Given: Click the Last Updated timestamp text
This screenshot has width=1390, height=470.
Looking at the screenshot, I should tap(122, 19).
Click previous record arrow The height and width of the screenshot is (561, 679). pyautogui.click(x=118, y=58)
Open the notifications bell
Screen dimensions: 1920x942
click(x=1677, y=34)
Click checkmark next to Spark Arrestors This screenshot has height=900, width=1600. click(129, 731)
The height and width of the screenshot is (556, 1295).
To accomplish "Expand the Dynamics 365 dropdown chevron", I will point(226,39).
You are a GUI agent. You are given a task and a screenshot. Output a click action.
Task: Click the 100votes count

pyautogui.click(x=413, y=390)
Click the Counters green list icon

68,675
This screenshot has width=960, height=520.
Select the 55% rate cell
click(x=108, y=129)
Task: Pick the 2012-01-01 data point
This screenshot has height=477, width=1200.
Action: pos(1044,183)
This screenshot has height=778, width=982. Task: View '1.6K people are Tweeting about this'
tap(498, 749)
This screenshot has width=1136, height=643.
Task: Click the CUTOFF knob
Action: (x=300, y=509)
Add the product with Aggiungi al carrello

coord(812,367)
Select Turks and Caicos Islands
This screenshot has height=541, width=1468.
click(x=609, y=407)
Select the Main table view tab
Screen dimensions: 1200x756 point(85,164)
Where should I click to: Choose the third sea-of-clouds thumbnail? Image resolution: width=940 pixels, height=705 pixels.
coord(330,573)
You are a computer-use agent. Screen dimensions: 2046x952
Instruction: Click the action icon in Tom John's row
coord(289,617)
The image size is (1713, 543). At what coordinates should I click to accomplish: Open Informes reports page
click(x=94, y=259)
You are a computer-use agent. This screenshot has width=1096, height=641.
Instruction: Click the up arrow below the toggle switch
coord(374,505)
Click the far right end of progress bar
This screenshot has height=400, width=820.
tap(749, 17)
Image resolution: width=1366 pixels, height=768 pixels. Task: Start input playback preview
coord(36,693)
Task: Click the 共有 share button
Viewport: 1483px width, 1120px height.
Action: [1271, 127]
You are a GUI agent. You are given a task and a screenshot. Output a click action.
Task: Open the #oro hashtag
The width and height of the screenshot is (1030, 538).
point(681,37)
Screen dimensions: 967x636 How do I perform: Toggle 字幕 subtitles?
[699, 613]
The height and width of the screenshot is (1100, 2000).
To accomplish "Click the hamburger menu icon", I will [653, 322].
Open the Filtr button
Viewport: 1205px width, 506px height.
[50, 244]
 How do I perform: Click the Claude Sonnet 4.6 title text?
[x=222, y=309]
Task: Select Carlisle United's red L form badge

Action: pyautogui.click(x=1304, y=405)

Directions for this task:
Gather each line in the entries above where the string "agent" is found.

Exercise answer:
You are a GUI agent. You are given a task and a screenshot. Output a click action.
You are a computer-use agent. Screen dimensions: 2046x952
You are a computer-use agent. This screenshot has width=1096, height=641.
You are a GUI agent. You are given a task and a screenshot. Output a click action.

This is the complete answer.